Start of WORKING DATA
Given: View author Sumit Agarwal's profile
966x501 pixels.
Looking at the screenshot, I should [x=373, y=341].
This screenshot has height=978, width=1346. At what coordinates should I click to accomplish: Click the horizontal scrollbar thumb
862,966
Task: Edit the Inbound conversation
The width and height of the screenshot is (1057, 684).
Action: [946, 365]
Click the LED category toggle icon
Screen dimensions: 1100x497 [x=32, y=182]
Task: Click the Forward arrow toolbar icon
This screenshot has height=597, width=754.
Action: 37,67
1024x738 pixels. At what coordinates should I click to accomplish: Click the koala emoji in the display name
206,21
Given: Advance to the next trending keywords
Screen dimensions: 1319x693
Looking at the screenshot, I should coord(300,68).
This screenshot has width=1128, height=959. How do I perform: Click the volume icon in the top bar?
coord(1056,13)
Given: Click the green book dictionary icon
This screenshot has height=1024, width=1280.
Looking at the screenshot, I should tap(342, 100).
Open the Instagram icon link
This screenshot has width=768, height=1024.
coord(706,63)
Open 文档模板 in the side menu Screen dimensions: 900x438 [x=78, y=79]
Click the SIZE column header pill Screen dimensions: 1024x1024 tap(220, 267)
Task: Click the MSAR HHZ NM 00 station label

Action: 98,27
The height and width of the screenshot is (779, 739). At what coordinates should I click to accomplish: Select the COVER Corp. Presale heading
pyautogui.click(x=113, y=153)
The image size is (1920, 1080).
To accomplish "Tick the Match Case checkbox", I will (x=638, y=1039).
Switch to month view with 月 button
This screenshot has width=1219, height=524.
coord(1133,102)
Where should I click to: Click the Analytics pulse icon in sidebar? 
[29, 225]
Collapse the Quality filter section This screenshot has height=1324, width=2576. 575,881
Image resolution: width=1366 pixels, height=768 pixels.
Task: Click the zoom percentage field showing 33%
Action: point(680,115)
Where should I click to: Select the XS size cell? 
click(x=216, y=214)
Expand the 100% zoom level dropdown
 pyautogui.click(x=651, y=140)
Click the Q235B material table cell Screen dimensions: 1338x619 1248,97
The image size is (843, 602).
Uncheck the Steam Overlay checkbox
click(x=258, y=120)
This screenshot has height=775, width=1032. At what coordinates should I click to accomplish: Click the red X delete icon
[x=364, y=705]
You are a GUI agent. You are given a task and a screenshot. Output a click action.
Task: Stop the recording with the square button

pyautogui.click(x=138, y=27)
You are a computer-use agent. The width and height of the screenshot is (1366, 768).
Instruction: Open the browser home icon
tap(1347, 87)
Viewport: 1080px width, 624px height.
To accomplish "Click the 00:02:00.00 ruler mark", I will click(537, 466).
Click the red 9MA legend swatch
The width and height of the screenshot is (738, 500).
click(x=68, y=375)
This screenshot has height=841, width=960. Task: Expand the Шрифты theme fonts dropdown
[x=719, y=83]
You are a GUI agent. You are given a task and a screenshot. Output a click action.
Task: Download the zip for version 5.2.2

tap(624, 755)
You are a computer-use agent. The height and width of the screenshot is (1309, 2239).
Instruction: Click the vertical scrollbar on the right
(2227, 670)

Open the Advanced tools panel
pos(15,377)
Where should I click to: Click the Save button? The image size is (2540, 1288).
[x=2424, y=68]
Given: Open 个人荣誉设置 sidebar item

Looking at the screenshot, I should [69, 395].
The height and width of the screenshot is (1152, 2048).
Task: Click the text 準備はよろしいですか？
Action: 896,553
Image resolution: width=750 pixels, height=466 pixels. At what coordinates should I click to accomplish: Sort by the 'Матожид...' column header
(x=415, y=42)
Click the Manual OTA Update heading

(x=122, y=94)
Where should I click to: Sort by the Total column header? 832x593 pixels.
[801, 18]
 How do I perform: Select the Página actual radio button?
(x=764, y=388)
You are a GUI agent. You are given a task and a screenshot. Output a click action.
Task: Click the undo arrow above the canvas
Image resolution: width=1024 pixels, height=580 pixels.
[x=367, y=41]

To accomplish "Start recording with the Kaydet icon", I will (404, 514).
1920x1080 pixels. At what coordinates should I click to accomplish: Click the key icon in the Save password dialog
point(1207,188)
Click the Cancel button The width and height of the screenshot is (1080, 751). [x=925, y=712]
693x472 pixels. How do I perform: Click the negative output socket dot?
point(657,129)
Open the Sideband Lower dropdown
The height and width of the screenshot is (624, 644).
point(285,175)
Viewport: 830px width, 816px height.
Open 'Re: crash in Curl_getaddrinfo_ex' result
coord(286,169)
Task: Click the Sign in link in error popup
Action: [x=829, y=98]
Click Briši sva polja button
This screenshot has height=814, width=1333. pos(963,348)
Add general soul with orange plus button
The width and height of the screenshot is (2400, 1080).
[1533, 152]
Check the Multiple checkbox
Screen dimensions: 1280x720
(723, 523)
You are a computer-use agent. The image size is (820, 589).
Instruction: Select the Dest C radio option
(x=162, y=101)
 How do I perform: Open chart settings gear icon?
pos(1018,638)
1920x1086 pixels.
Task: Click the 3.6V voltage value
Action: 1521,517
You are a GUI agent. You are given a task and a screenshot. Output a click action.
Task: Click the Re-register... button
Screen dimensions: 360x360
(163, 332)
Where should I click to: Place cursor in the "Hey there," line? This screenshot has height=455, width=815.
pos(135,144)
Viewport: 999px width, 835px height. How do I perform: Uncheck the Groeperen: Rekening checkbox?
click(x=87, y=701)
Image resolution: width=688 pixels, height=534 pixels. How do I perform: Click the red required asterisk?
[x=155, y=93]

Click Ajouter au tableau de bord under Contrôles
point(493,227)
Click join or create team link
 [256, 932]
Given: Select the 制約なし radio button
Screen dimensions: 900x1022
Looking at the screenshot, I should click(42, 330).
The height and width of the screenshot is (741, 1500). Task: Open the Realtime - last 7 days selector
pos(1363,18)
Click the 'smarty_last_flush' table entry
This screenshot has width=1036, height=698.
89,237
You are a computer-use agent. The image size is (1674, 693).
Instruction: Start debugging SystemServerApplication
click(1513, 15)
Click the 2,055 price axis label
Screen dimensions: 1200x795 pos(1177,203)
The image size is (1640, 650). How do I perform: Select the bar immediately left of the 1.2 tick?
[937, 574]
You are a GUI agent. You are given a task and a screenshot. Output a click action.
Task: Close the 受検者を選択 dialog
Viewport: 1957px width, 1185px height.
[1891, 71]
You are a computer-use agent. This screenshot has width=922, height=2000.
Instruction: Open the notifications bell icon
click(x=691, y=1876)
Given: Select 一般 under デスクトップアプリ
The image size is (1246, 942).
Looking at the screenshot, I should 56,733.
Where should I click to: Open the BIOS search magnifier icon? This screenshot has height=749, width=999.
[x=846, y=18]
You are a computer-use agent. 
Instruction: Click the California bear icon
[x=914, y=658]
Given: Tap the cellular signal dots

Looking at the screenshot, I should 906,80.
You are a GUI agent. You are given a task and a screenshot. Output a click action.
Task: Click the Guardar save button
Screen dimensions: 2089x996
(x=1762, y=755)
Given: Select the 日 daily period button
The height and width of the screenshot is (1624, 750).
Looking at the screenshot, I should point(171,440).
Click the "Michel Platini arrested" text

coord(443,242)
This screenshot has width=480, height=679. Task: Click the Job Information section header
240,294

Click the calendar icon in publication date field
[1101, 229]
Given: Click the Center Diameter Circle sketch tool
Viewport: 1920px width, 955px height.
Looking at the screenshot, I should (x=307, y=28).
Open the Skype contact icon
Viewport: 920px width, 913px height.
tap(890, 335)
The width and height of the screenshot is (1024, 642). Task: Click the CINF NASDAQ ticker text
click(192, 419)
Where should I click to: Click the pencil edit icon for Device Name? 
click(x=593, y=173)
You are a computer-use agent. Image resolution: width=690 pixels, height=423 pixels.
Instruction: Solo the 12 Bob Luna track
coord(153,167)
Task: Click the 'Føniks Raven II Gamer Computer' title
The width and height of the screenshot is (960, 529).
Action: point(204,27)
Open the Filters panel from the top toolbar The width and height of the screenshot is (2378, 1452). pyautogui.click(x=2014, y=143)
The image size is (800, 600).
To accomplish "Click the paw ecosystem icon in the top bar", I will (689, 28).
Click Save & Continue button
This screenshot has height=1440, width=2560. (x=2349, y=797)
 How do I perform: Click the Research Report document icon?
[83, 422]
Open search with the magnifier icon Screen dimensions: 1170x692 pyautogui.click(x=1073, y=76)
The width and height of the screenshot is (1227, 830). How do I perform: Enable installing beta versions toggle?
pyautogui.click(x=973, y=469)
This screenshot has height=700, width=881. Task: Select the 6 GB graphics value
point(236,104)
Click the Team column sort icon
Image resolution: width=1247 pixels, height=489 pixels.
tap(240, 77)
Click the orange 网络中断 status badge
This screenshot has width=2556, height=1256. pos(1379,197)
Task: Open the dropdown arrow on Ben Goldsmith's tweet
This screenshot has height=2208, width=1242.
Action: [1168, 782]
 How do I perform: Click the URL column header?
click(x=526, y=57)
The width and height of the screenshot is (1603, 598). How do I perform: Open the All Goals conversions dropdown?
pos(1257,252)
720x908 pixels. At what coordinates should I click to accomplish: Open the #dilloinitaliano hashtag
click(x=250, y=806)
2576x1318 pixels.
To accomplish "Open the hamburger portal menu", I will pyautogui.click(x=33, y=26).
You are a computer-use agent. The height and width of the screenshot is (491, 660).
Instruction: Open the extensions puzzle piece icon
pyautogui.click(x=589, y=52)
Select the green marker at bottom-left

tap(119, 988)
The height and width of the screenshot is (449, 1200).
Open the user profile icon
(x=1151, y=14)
End of WORKING DATA
* EXERCISE DIRECTIONS: Please reproduce the data above word for word, from its first line through the line containing "click(x=258, y=120)", with both ends included.

* THE REPLY:
Given: View author Sumit Agarwal's profile
966x501 pixels.
Looking at the screenshot, I should [x=373, y=341].
This screenshot has height=978, width=1346. At what coordinates should I click to accomplish: Click the horizontal scrollbar thumb
862,966
Task: Edit the Inbound conversation
The width and height of the screenshot is (1057, 684).
Action: [946, 365]
Click the LED category toggle icon
Screen dimensions: 1100x497 [x=32, y=182]
Task: Click the Forward arrow toolbar icon
This screenshot has height=597, width=754.
Action: 37,67
1024x738 pixels. At what coordinates should I click to accomplish: Click the koala emoji in the display name
206,21
Given: Advance to the next trending keywords
Screen dimensions: 1319x693
Looking at the screenshot, I should coord(300,68).
This screenshot has width=1128, height=959. How do I perform: Click the volume icon in the top bar?
coord(1056,13)
Given: Click the green book dictionary icon
This screenshot has height=1024, width=1280.
Looking at the screenshot, I should tap(342, 100).
Open the Instagram icon link
This screenshot has width=768, height=1024.
coord(706,63)
Open 文档模板 in the side menu Screen dimensions: 900x438 [x=78, y=79]
Click the SIZE column header pill Screen dimensions: 1024x1024 tap(220, 267)
Task: Click the MSAR HHZ NM 00 station label

Action: 98,27
The height and width of the screenshot is (779, 739). At what coordinates should I click to accomplish: Select the COVER Corp. Presale heading
pyautogui.click(x=113, y=153)
The image size is (1920, 1080).
To accomplish "Tick the Match Case checkbox", I will (x=638, y=1039).
Switch to month view with 月 button
This screenshot has width=1219, height=524.
coord(1133,102)
Where should I click to: Click the Analytics pulse icon in sidebar? 
[29, 225]
Collapse the Quality filter section This screenshot has height=1324, width=2576. 575,881
Image resolution: width=1366 pixels, height=768 pixels.
Task: Click the zoom percentage field showing 33%
Action: point(680,115)
Where should I click to: Select the XS size cell? 
click(x=216, y=214)
Expand the 100% zoom level dropdown
 pyautogui.click(x=651, y=140)
Click the Q235B material table cell Screen dimensions: 1338x619 1248,97
The image size is (843, 602).
Uncheck the Steam Overlay checkbox
click(x=258, y=120)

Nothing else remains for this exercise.